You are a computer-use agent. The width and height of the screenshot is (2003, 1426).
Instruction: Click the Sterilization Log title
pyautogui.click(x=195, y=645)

...

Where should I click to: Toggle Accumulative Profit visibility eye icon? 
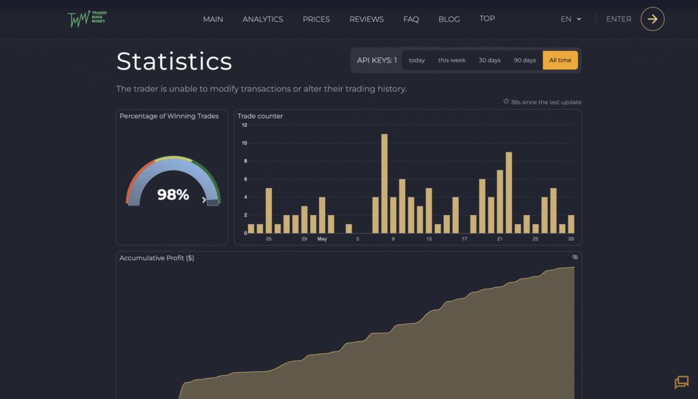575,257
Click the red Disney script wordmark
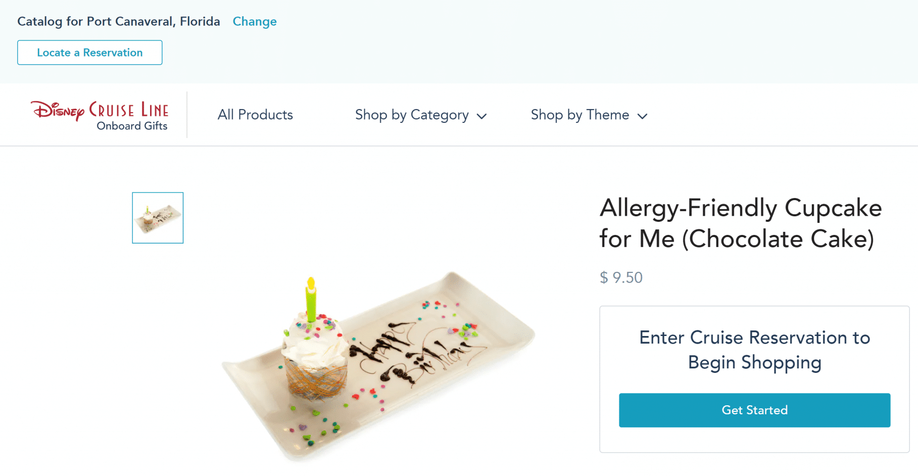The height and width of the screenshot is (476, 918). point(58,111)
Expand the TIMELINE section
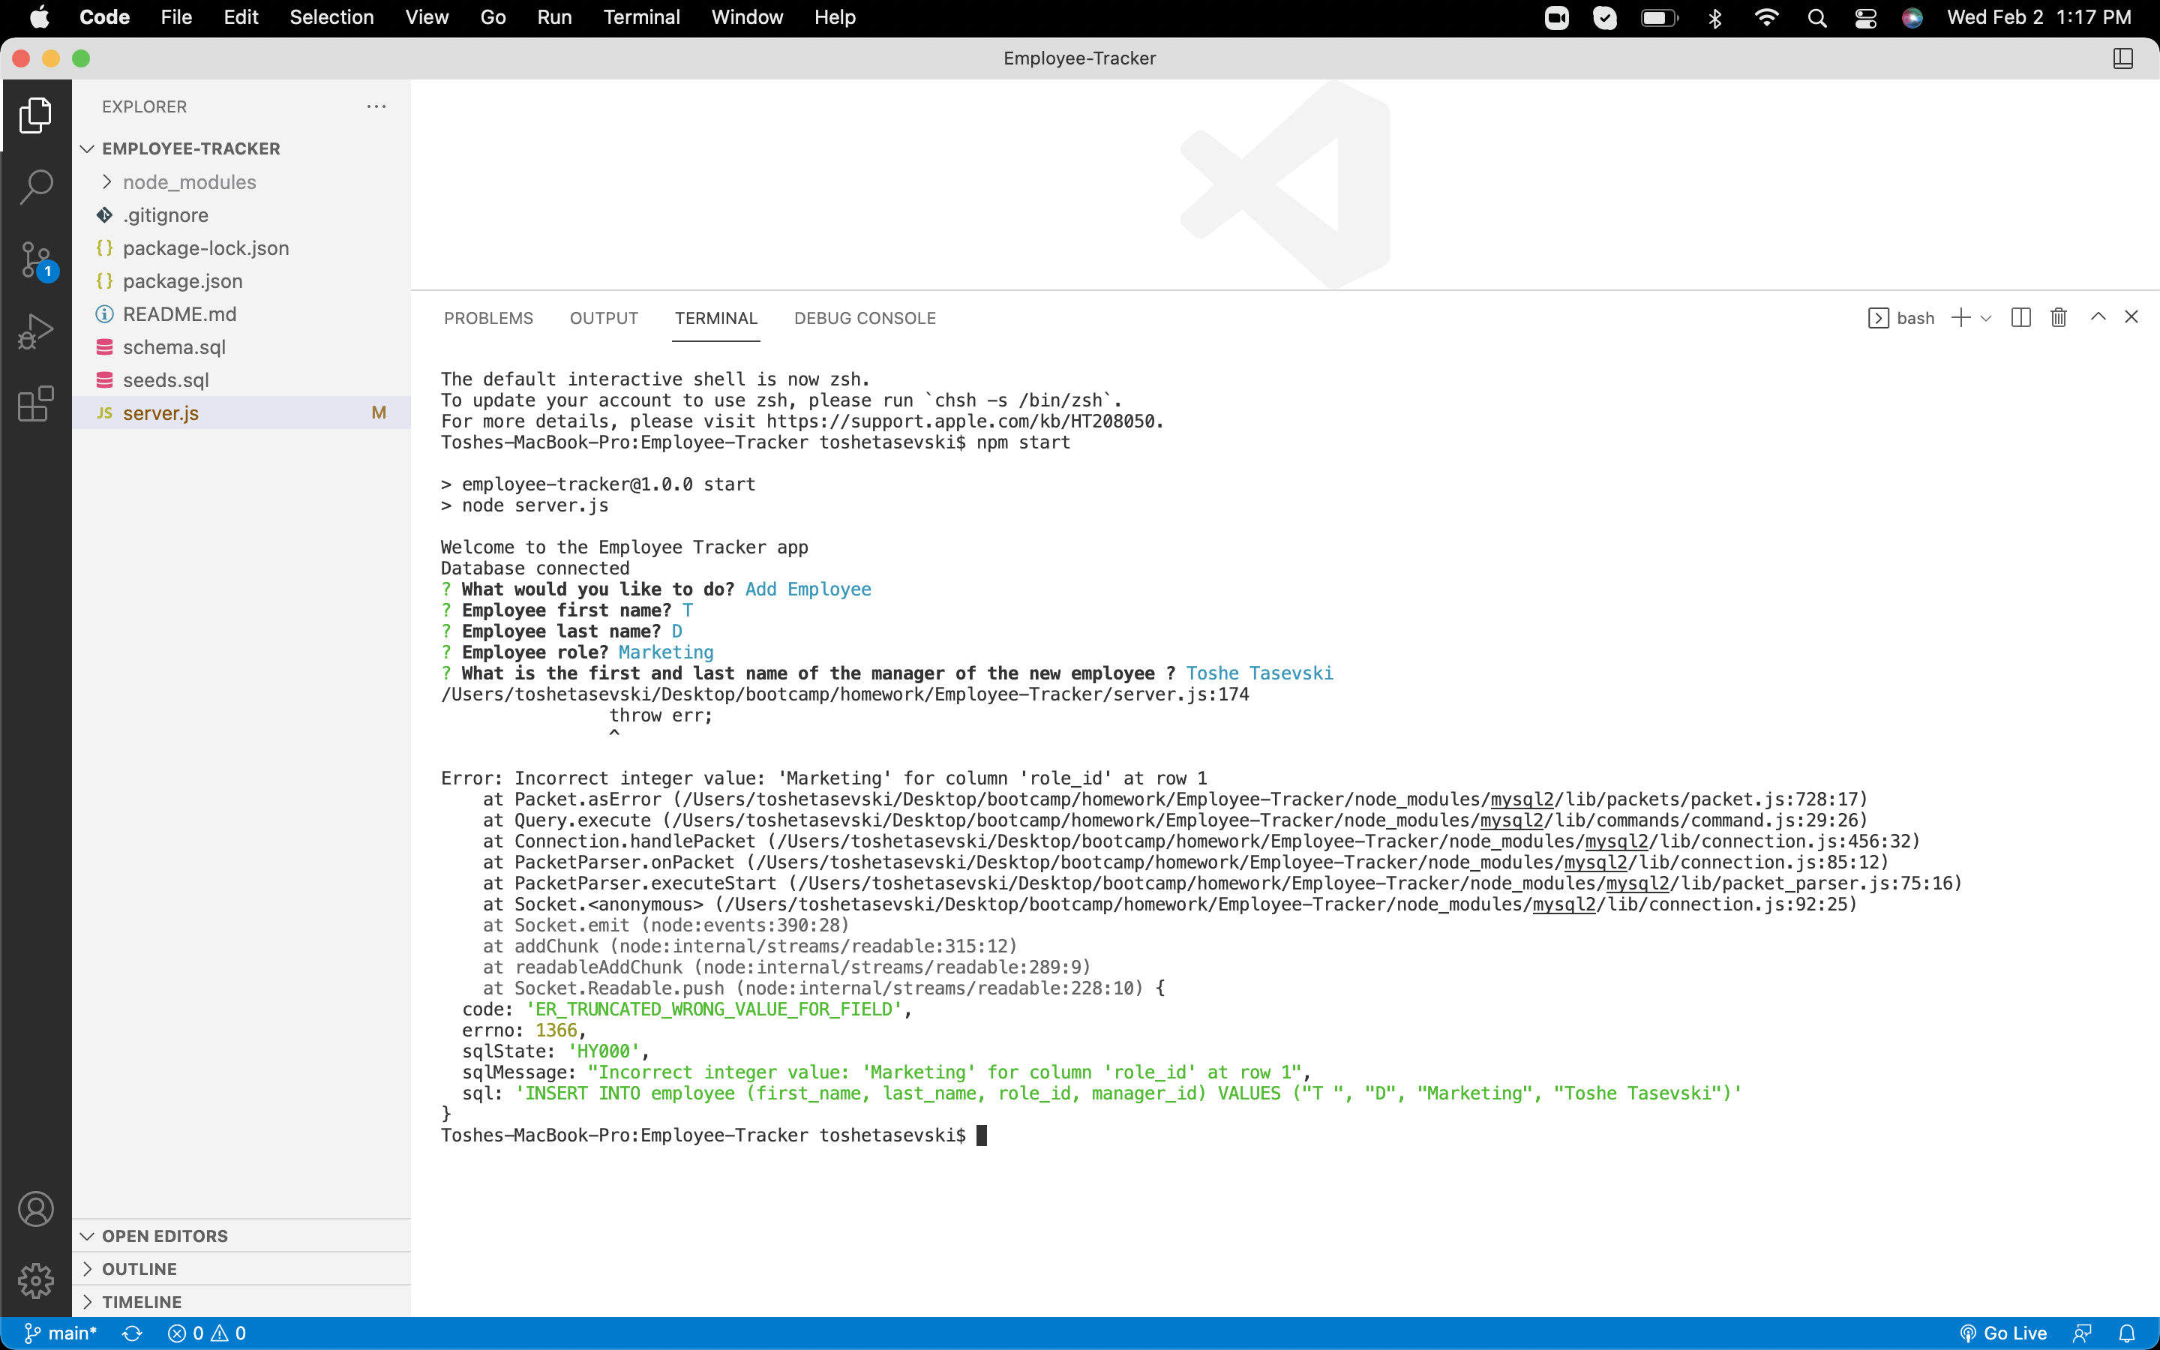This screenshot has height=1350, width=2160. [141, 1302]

Task statement:
Reproduce the lines starting at the one containing "You are a computer-use" and ending at the one containing "pyautogui.click(x=195, y=645)", including the items' requests. Rescale every click coordinate in the answers by multiplying it by 0.45 and rounding to the nearest whole number, with halves rounded up.

Result below:
You are a computer-use agent. The width and height of the screenshot is (2003, 1426).
Instruction: Click the Sterilization Log title
pyautogui.click(x=88, y=290)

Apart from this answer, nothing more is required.